» **ТЕКСТ ДЛЯ ЧТЕНИЯ**:
=-=-=
Рабочий случай

Работал я как-то в микрокредитах. Да-да, знаю, что там с людей в три шкуры дерут, плохо это и вообще, я не человек. Но оправдания ради, скажу, что отработал там недолго. Но был один случай, который я помню до сих пор.
Пришла мне заявка на клиента, к которому надо было ехать и оформлять кредит. Сумма небольшая, всего тридцать тысяч. Проценты как всегда бешеные, но не в этом суть.
Приехал я к ней, долго стучался в дверь, прежде чем открыли. Хозяйка, женщина в возрасте, поприветствовала меня и впустила в квартиру.
Обычная такая квартира, советская мебель вперемешку с Икеевской. Чисто, аккуратно. В общем, ничего примечательного.
Я попросил ксерокопию ее паспорта. Она принесла.
Помню, когда оформлял ее, смотрел на ксерокопию паспорта и она там так молодо выглядела. Сорок два года, как сейчас помню. Квадратное немного лицо, широко посаженные глаза и ровные до плеч волосы.
Разговор завязался как-то случайно, как это часто и бывает. Я отдавал ей карточку на которую приходят деньги и брал у нее первый платеж. Когда она давал мне тысячу двести, то тряслась вся. Всё боялась, чтоб ее не обманули. Я без лишней суеты рассказал ей повторно условия, она задумалась. И вроде как неудобно ей было спрашивать, но она все равно говорила-говорила и нет, да спросит, точно все честно и точно не обманут? Так слово за слово, она начла рассказывать, как ее выгнали с собственной комнаты.
Жила она в коммуналке. Однажды пришли два человека и купили комнату у соседей, затем начали создавать условия, чтобы остальные соседи оттуда съехали. Отрезали трубы отопления, сломали газовую плиту, сломали общий холодильник, канализацию, туалет, ванную. В общем сломали все до чего дотягивались руки. Полиция молчала, так как не было преступления. Вы там живете, вам там и договариваться, - говорили они, - а пока лично вашего не сломали, то и дело завести не можем.
В итоге все соседи съехали, одна она осталась с дочкой. Затем умер ее отец и, как бы абсурдно это не звучало, смерть отца была ей на руку. В общем она переезжает в квартиру отца так как с соседями этими, дело доходило уже до рукоприкладство. Они ей выходить запрещали и насильно заталкивали обратно в комнату.
Только вот историю мне эту рассказывала старуха. Старуха, которая три года назад выглядела как тридцатипятилетняя. Тогда я лично убедился, во что  тяжелая жизнь может превратить человека. Лицо ее все покрылось морщинами, особенно возле глаз. Миллионы маленьких морщинок. Нет ни одного нижнего зуба и волосы как солома – сухи, редкие и седые. Да и сама она выглядела не ахти… сутулая, плечи постоянно к груди прижимает, взгляд подозрительный и очень испуганный. И мне так не хотелось, чтобы она расплакалась. Я, можно сказать, боялся этого.
=-=-=
» **ПОСТАНОВКА ЗАДАЧИ 1**:
Переведите на английский язык предложение «Я попросил ксерокопию ее паспорта.» из текста для чтения.

(Записи из набора данных)
=-=-=
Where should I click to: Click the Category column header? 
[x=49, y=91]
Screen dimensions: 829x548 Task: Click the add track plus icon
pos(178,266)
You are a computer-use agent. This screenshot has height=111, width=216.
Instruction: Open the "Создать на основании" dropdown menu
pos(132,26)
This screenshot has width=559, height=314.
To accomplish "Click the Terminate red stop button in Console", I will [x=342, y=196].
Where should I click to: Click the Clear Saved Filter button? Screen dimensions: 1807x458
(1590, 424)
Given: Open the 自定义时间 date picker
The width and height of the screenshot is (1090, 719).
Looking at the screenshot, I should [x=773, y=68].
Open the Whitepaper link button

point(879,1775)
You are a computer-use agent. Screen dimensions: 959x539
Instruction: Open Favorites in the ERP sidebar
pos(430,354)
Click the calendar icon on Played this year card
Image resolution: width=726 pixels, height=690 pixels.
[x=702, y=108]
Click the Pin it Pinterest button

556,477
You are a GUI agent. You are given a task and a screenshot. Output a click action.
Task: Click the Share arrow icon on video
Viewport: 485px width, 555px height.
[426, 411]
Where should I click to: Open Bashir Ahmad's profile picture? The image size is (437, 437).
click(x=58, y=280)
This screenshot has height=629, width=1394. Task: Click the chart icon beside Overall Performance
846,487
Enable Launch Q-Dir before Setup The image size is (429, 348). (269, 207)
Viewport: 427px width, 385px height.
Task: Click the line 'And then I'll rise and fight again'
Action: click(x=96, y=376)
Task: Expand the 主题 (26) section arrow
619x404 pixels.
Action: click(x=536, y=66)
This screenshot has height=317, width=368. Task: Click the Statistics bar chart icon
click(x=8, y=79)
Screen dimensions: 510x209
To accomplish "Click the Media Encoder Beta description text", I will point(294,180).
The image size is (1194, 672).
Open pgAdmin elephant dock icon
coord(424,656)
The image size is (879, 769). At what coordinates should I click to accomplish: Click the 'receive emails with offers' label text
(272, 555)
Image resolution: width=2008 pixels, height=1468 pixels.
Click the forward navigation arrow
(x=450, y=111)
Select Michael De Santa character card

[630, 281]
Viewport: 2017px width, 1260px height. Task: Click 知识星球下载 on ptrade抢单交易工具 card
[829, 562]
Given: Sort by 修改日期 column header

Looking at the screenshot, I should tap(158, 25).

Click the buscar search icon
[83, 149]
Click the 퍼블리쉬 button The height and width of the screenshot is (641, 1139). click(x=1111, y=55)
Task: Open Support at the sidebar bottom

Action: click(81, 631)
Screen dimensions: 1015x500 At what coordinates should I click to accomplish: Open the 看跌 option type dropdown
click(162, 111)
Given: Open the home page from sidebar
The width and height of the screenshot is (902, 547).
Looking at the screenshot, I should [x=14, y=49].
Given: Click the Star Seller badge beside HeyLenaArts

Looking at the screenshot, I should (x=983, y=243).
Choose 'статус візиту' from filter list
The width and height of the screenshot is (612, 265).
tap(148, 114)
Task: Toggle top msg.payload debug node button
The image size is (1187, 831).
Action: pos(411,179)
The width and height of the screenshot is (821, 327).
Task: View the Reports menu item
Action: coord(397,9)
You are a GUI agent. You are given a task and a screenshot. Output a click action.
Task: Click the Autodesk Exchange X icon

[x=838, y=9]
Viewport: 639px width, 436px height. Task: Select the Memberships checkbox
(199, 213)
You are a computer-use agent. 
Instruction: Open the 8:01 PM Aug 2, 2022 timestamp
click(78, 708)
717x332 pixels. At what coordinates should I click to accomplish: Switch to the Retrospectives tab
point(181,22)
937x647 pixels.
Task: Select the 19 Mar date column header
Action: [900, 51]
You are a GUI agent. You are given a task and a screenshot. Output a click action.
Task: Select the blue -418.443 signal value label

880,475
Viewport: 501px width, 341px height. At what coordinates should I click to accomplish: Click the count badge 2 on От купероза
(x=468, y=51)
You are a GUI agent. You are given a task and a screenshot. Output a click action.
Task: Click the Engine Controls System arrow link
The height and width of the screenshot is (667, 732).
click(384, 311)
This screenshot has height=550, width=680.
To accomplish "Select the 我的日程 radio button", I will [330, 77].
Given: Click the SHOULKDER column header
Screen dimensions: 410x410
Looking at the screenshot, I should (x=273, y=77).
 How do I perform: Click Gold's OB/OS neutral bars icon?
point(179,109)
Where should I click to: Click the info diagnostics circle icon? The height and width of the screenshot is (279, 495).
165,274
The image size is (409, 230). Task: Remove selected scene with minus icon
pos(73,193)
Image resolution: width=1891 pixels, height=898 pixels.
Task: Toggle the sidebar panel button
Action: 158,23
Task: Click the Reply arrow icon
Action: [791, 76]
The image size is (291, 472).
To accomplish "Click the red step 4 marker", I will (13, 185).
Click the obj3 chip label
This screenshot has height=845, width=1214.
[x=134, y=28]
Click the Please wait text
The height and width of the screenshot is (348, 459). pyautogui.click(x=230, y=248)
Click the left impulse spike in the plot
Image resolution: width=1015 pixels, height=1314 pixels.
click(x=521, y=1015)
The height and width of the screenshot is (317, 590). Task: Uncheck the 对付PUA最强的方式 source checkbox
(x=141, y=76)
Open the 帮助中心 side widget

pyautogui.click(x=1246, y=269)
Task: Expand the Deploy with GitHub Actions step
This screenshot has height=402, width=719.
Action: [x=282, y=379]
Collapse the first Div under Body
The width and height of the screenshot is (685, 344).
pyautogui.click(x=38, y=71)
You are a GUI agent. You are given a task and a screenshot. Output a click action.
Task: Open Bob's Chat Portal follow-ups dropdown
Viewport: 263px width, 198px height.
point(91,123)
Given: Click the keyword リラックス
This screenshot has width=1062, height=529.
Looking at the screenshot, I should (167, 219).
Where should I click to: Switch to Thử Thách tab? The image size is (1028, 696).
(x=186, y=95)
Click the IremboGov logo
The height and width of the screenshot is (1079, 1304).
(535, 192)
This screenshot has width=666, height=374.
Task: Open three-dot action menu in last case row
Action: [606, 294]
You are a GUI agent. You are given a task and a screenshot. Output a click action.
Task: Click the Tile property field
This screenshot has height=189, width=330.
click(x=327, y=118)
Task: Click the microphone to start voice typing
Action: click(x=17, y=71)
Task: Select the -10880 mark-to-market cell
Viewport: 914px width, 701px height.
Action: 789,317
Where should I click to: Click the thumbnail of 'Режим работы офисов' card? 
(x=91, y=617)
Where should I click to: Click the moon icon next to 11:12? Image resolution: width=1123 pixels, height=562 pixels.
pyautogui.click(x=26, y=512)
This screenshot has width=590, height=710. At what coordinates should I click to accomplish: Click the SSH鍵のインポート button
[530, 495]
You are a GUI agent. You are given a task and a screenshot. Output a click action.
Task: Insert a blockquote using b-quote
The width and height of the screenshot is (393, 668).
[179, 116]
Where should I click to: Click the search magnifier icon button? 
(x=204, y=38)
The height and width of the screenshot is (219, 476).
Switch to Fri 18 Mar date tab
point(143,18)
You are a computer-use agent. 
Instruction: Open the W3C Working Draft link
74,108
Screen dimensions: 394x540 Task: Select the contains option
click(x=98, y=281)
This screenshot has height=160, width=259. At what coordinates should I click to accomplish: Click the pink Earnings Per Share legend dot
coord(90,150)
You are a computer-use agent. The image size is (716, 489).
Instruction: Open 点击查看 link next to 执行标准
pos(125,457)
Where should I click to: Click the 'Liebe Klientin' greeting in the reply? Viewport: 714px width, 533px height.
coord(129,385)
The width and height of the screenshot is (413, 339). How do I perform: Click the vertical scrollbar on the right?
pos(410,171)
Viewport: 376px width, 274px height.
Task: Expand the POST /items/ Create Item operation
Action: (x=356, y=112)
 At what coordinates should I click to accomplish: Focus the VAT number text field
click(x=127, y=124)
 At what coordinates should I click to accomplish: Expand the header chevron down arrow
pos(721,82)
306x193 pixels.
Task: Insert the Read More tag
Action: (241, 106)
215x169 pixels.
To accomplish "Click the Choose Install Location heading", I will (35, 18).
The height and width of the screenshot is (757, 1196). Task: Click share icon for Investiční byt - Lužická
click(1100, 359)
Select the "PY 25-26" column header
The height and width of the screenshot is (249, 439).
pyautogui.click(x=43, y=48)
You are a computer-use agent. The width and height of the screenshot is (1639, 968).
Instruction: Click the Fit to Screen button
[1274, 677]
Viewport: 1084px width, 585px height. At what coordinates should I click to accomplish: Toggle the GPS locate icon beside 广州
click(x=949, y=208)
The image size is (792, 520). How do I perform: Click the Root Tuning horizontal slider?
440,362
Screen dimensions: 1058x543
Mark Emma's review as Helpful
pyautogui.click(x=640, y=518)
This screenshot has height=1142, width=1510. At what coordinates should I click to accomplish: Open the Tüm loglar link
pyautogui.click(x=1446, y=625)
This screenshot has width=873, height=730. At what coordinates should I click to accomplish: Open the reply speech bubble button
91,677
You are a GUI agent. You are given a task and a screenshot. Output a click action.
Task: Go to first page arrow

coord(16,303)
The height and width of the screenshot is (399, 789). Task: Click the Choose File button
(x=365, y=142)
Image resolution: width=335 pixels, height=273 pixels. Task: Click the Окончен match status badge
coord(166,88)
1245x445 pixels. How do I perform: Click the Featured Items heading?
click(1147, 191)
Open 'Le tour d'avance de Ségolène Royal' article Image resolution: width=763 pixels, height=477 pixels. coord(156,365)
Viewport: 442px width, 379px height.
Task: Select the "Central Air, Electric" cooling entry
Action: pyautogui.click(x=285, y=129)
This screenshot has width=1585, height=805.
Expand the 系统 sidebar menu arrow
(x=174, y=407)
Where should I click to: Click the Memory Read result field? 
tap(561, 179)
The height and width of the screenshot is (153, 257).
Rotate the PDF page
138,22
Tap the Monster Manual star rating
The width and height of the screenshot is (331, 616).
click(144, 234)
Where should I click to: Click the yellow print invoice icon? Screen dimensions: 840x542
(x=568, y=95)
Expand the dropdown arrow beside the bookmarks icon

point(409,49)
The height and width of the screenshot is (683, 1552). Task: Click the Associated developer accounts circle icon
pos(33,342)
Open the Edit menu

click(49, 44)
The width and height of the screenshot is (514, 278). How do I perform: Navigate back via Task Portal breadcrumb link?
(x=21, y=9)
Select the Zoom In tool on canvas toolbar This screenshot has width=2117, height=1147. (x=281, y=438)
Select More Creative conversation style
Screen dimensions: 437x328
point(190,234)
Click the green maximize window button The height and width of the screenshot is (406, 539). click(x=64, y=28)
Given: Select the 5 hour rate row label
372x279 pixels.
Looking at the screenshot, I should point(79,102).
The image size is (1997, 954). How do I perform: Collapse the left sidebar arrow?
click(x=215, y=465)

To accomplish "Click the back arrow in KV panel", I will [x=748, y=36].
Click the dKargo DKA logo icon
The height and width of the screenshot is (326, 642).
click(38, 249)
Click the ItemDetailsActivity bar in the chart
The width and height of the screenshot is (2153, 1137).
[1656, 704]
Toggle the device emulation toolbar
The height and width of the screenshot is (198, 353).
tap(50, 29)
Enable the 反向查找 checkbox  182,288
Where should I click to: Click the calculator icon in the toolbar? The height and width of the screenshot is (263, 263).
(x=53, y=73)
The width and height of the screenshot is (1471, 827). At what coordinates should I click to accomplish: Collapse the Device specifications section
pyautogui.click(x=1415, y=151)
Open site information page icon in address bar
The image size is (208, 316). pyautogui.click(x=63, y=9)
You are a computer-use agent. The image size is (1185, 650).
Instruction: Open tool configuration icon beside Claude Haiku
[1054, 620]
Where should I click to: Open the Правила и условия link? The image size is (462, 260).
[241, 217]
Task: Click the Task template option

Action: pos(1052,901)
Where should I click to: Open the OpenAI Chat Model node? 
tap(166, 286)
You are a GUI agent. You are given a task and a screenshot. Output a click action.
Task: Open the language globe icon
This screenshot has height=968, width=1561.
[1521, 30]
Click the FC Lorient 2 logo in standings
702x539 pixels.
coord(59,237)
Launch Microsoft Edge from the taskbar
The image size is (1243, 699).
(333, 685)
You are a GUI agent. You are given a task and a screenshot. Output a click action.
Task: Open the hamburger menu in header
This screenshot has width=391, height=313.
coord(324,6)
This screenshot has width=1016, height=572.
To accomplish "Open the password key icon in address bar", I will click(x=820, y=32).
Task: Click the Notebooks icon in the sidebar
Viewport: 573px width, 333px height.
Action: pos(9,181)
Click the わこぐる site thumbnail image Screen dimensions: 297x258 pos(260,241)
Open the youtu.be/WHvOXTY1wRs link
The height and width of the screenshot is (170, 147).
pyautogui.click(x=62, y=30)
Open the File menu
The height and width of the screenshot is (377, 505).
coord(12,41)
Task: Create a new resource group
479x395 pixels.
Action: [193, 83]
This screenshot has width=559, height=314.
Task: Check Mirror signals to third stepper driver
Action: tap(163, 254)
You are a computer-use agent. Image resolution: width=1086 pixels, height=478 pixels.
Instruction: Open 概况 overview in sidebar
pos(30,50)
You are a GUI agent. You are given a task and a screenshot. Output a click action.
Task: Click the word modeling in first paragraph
=-=-=
» **ПОСТАНОВКА ЗАДАЧИ 2**:
Извлеките из записей строки с самого начала до строки с «point(879,1775)» включительно и повторите их без изменений.

» **РЕЗУЛЬТАТ ВЫПОЛНЕНИЯ 1**:
I asked for a photocopy of her passport.

» **РЕЗУЛЬТАТ ВЫПОЛНЕНИЯ 2**:
Where should I click to: Click the Category column header? 
[x=49, y=91]
Screen dimensions: 829x548 Task: Click the add track plus icon
pos(178,266)
You are a computer-use agent. This screenshot has height=111, width=216.
Instruction: Open the "Создать на основании" dropdown menu
pos(132,26)
This screenshot has width=559, height=314.
To accomplish "Click the Terminate red stop button in Console", I will [x=342, y=196].
Where should I click to: Click the Clear Saved Filter button? Screen dimensions: 1807x458
(1590, 424)
Given: Open the 自定义时间 date picker
The width and height of the screenshot is (1090, 719).
Looking at the screenshot, I should [x=773, y=68].
Open the Whitepaper link button

point(879,1775)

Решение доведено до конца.